Per il 2018 la legge di Bilancio prevede che le aliquote salgano dal 10% al 13% e dal 22% al 25% (che nel 2019 diventa 25,9%). Oltre a ciò dispone che anche dalle accise sulla benzina vengano reperiti 350 milioni di euro, per coprire un fabbisogno di 19,571 miliardi di euro. Il Def, che prevede di elargire 97 milioni di euro al golf come garanzia statale, rinvia la stangata di 20 miliardi dalle clausole di salvaguardia, con il rincaro dell’ Iva anche su beni di prima necessità.
Secondo quanto calcolato dall’O.N.F. – Osservatorio Nazionale Federconsumatori, le clausole previste dalla passata Legge di Stabilità avrebbero effetti disastrosi sull’intera economia.
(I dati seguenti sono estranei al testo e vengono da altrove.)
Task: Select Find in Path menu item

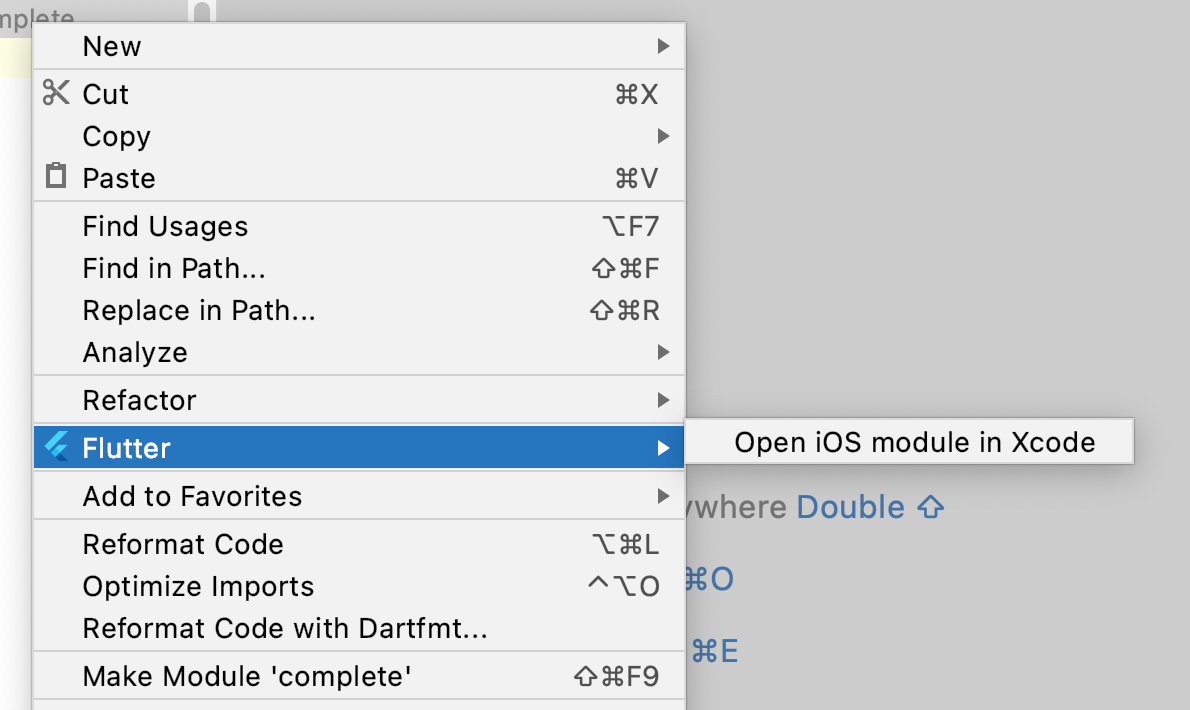Action: pos(359,268)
Tra ricadute dirette (vale a dire l’aumento dei prezzi) ed indirette (dovute all’effetto moltiplicatore che l’aumento dei costi di produzione e di trasporto produrrebbe sull’intero sistema dei prezzi, incrementando quindi anche quelli dei beni primarie con IVA al 4%), ogni famiglia a regime si troverebbe a fare i conti con un aggravio di ben +843,23 Euro annui.
Un aggravio che le famiglie e l’intero Paese non si possono permettere. Le conseguenze sarebbero insostenibili, soprattutto in un momento delicato e difficile come quello che l’Italia sta attraversando, ancora alle prese con un andamento incerto e tentennante dell’economia. Se il Governo non sarà in grado di scongiurarlo, tale aggravio comporterebbe una ulteriore contrazione della domanda interna, già oggi molto debole, con ripercussioni sul sistema produttivo e sull’occupazione, aggravando i dati già drammatici soprattutto per quella giovanile ora interamente pesantemente a carico del welfare familiare.